Snow Park, the second of Oakland’s Occupy camps, ain’t that different. The people there haven’t marched across 19th Street to smash up the big Kaiser building at 1800 Harrison, or to block the steps to the former Wachovia Center, now part of Wells Fargo, which is just across Harrison. They haven’t tagged “Eat the rich” or “Kill the pigs” on any nearby walls.

Instead, they’ve mostly just camped in the park. Indeed some of them moved there to get away from the anarchy and civic antagonism of the City Hall site.

As Oakland has already spent millions of dollars fighting to evict campers from its downtown plaza, I have to ask, is it really planning to spend more money it doesn’t have to clear out Snow Park, which certainly isn’t doing more harm than the homeless tent camp just a few blocks away?

Even a one man camp

And there are other “camps” nearby. Every night, people sleep by the Alameda County Administration Building, across the street from the city’s iconic Art Deco county courthouse. They park a dozen overloaded shopping carts of possessions beside that building during daylight hours. No police come and clear this stuff out, and it’s right there on the sidewalk and police and court officials park next to it before heading across Oak Street into the superior court.

A solitary camper — a man who says his name is “Little Mac” — has stayed in his spot on the 12th Street Dam through all the demolition and construction around him. For years, he slept and defecated and cooked over an open fire in the old pedestrian tunnels under the Frickstad Viaduct. When the city chained those tunnels shut a few years ago, he moved up to the top of the dam, where he sat in the same spot, day after day, chatting with passing pedestrians or with himself.
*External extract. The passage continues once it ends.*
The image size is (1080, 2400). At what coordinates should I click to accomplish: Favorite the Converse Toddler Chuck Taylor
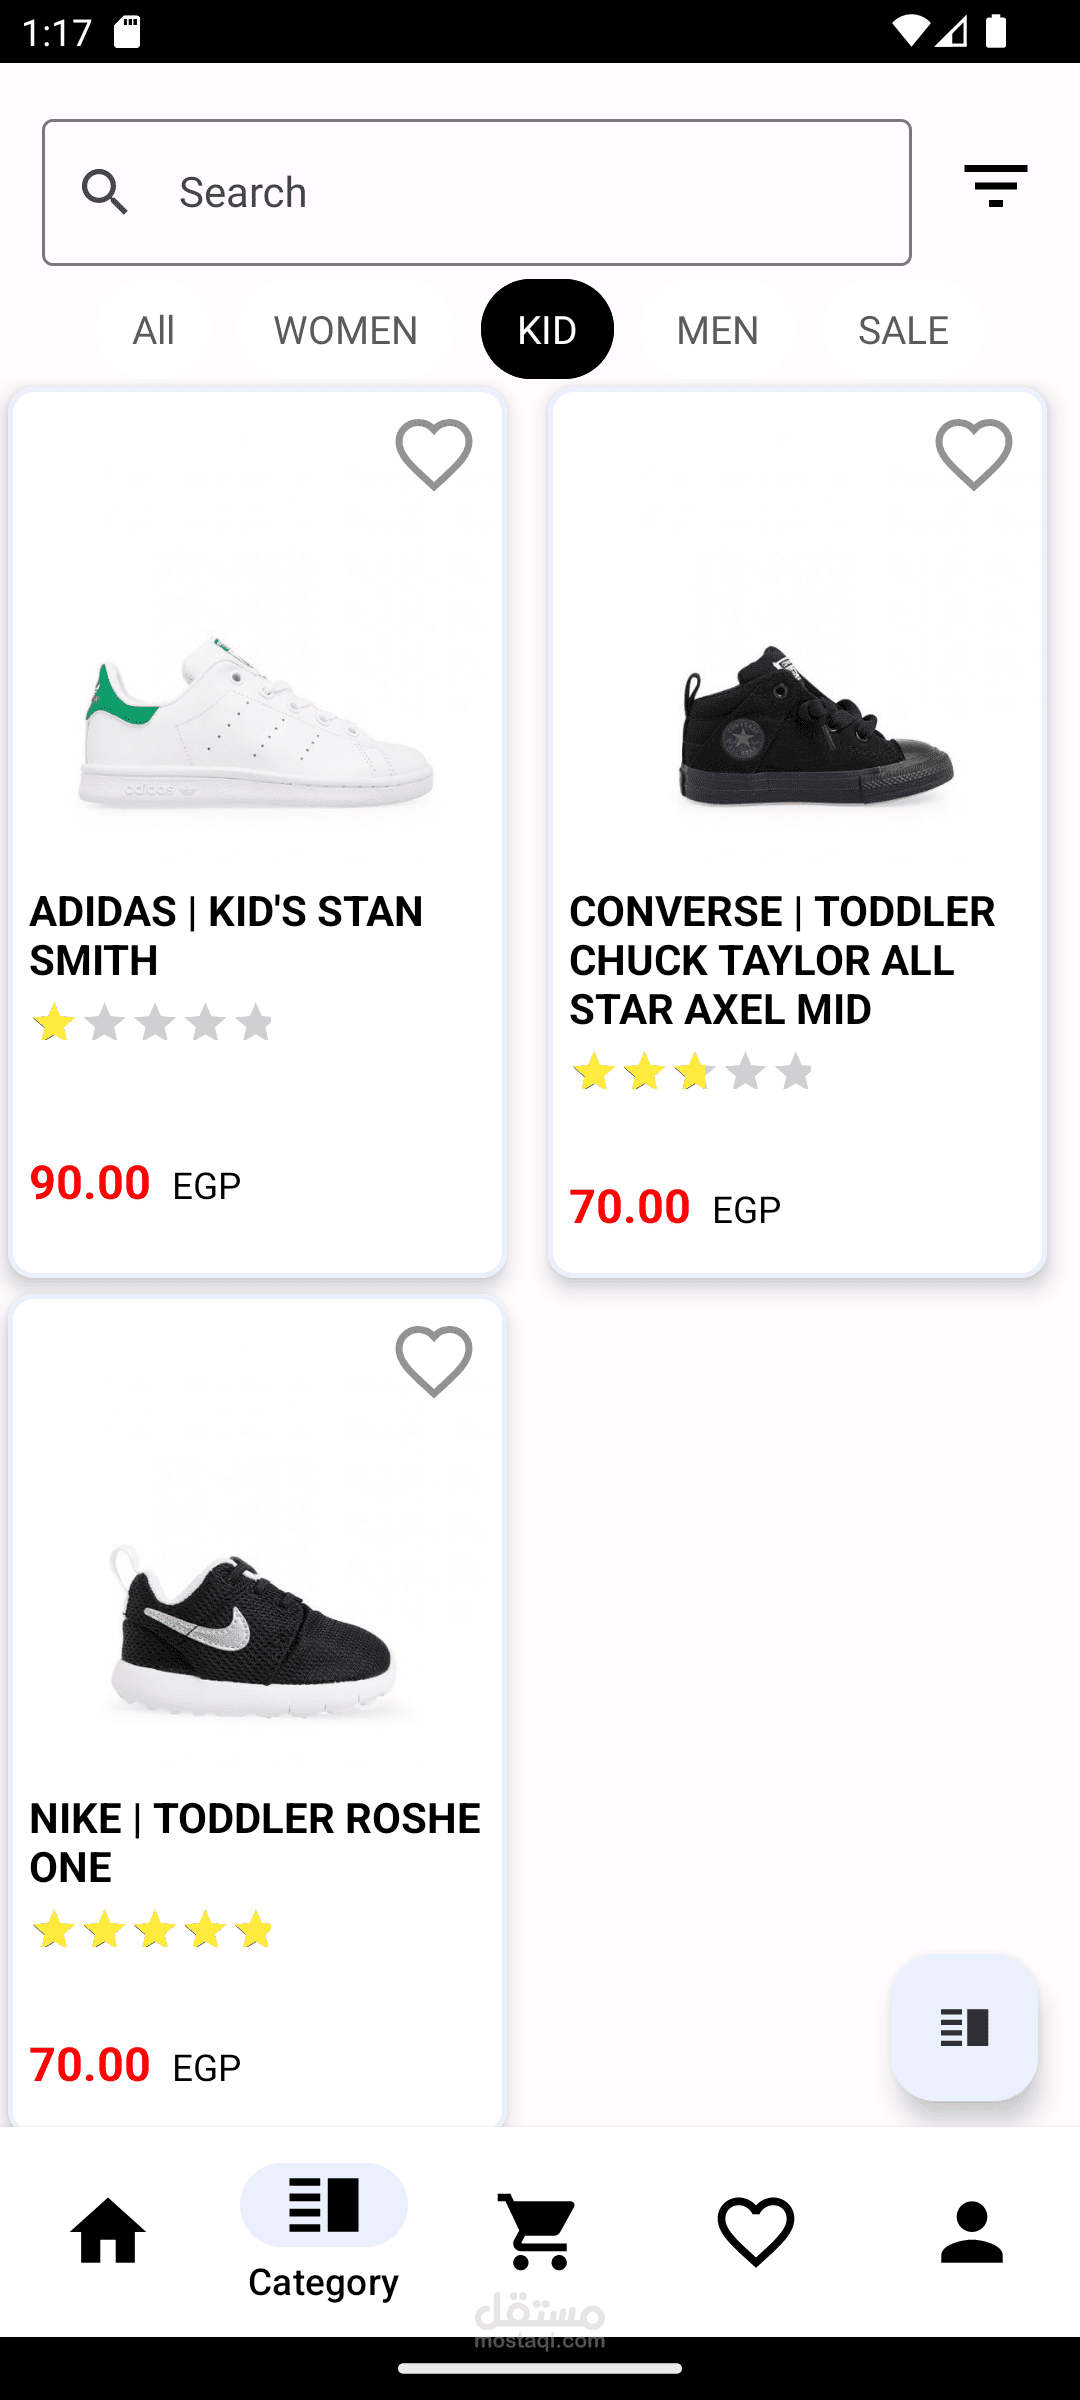974,455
When McGuire & Hester began demolishing the 1950 viaduct this year, he moved to a spot on the temporary orange traffic barriers marking out the traffic lanes on the new roadway bridge. And there he sits, every day, a familiar sight. He shall not be moved. It may be principle keeping him there, but it ain’t politics.

As near as I can tell, he harms no one, and the police pay him no attention.

If the city is prepared to tolerate this level of “occupation” by legitimate homeless people, why must it then exert itself and spend money clearing out Snow Park? How far would the millions it has already spent have gone on actual helpful services for the many homeless who camp on its streets and parks?